Text shown »
Start

A central theme in BDS and queer studies, repeated over and over in a myriad of ways, is the victim narrative. It is a crude tale. After being oppressed and unrecognized the hero is finally recognized by slaying the foe. He ascends to his rightful throne. Even Holocaust studies and Middle Eastern studies have been hijacked and succumbed to this historical revisionism.

Now if you go to an academic conference on the Holocaust, be prepared to both speak about and hear about the Genocide that the Zionist oppressors are inflicting with their apartheid regime. It is notable that in queer studies they actually do refer more closely to the Holocaust (the pink triangle) as having taken place in Europe.  The problem with the queer studies view on the Holocaust is that they use numbers and inflate their victimization to an absurd point: 5-7 thousand becomes 1 million in some accounts. In this narrative victimhood is dominance and accordingly queers were the main victims, followed by Jews and Gypsies.

Queer Studies sidesteps the thousands of gay men’s privileged presence in the SA, by ignoring it. The SA had to be disbanded in a putsch because they were too brutal and a threat to Hitler. Let me repeat that, Hitler disbanded the Sturmabteilung, (SA) because they were too brutal. Historian Louis Snyder suggests that the head of the SA, Ernst Rohm, was in many ways a queer theorist. He states of Rohm that he "projected a social order in which homosexuality would be regarded as a human behavior pattern of high repute” and “He believed straight people weren't as adept at bullying and aggression as homosexuals, so homosexuality was given a high premium in the SA."

Alongside mythmaking is “deconstructing,” a concept Butler feels at home with. If we apply these ideas to their source, the extermination camps (different from concentration camps) were the first postmodern institution and relied on the same mythmaking and the same patchwork of a fabricated historical narrative. In this deconstruction they became distinctly postmodern when they reconstructed and joined the modern factory to the modern prison and manufactured modern corpses.  The dangerous premise of the camps’ postmodernism is simple: if the world is a text “deconstructed” then you can edit people out of the text. Progressivism at it finest hour.

No doubt the postmodern revisions of history serve several other purposes. Some are psychological manipulations and some are just grandiose lies to create more idealized victims. They use historical analogies to borrow (siphon) sympathy from others and make “guilty” those who disagree. We have seen this process in the marriage debate. Queer doctrine likens gays to civil rights and hijacks African American struggles in the South to their own elite struggles in middle class enclaves with good schools -- the stomping grounds that gay activists haunted before jumping to Yale and the Kennedy School. Whatever. The most jarring relativism is that so far as I know, no student has ever failed a course in the queer studies department. The benchmarks of success are illogical; meeting or missing the mark can indicate nothing of significance about whether a pupil has been improved or better qualified as a result of being in the course of study at all. Which is not to say some students have not been driven out and shamed for not conforming to the doctrine. The cultish sense of inclusion and exclusion in the queer theory world is most severe, unforgiving, and authoritarian where the standards of academic excellence are most patently absurd. Retreat from objectivity, a hallmark of postmodernism, leads ineluctably to the arbitrariness of tyrannical elites who replace inquiry with self-interested subjectivity.

End

Exercise instructions »
a: Using the essay on queer studies, answer each question briefly:
(i) For what reasons does the essay say the SA had to be disbanded?
(ii) What symbol does the essay name when it notes that queer studies refers to the Holocaust as having taken place in Europe?
(iii) What does the essay call a hallmark of postmodernism?
b: Write out the passage of the essay on queer studies that begins with "Now if you go" and ends after "Jews and Gypsies.", swapping "conference" for "symposium".
The records that follow are not needed for any of this work.

Listed entries »
Start

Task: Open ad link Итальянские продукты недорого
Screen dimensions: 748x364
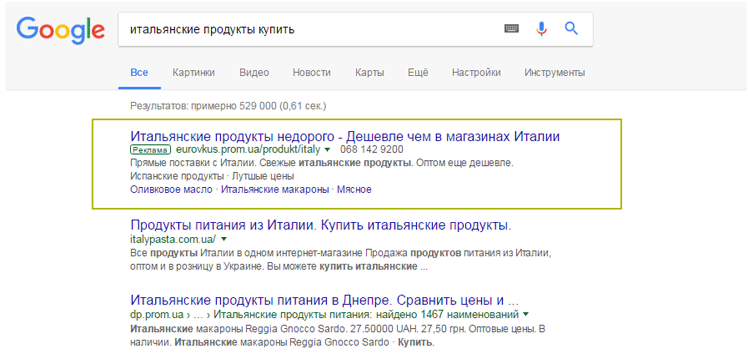Action: point(345,137)
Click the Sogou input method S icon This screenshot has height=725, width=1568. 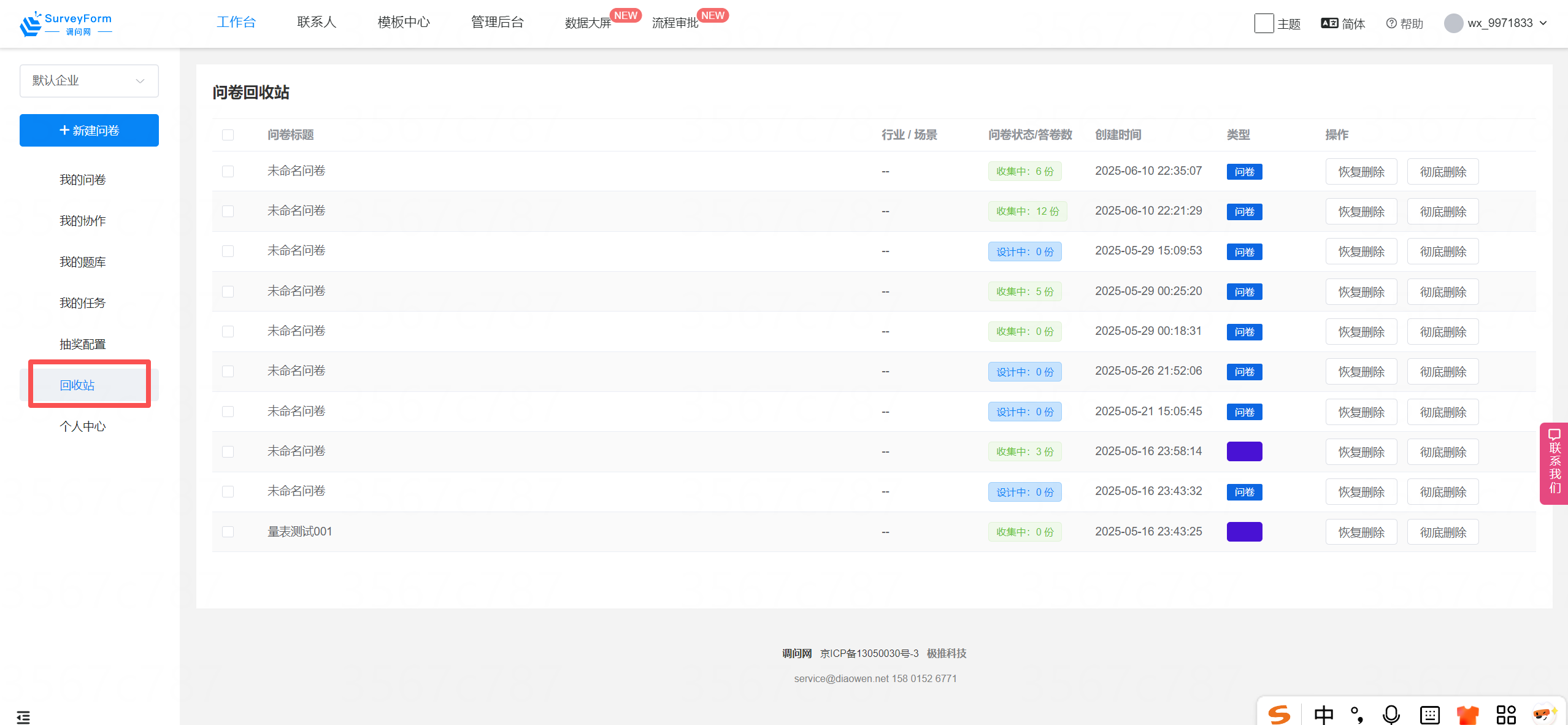[x=1279, y=715]
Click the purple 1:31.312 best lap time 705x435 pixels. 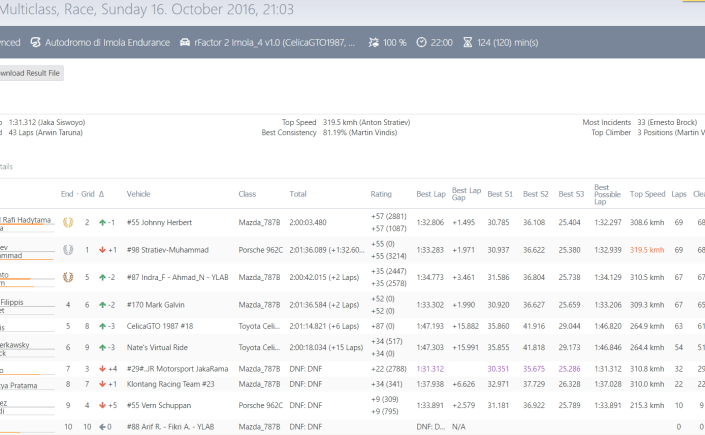430,369
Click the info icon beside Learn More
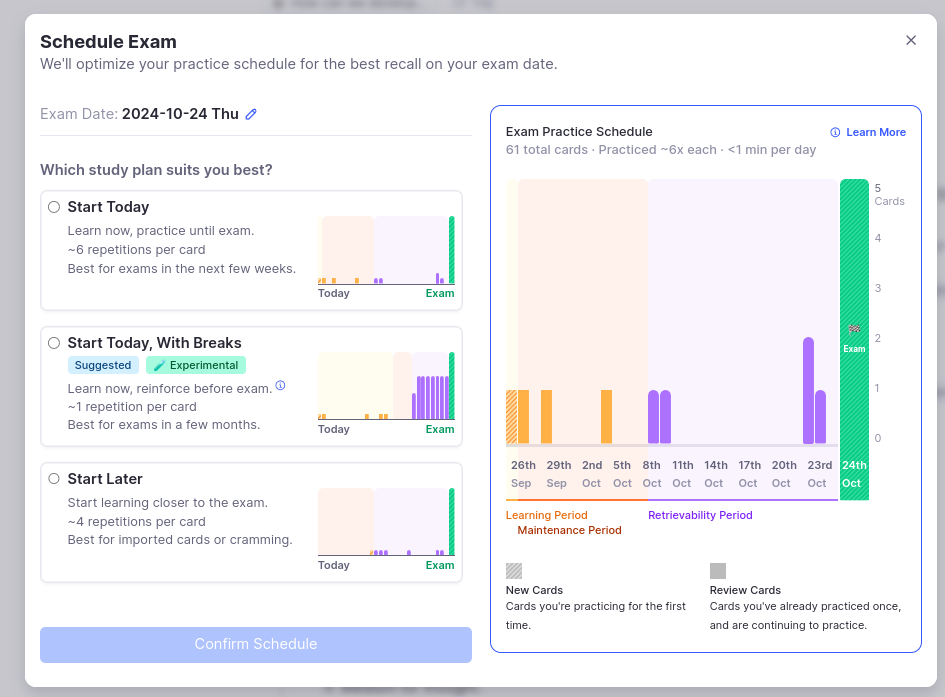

End

Task results »
a:
(i) Because they were too brutal and a threat to Hitler.
(ii) The pink triangle.
(iii) Retreat from objectivity.

b:
Now if you go to an academic symposium on the Holocaust, be prepared to both speak about and hear about the Genocide that the Zionist oppressors are inflicting with their apartheid regime. It is notable that in queer studies they actually do refer more closely to the Holocaust (the pink triangle) as having taken place in Europe.  The problem with the queer studies view on the Holocaust is that they use numbers and inflate their victimization to an absurd point: 5-7 thousand becomes 1 million in some accounts. In this narrative victimhood is dominance and accordingly queers were the main victims, followed by Jews and Gypsies.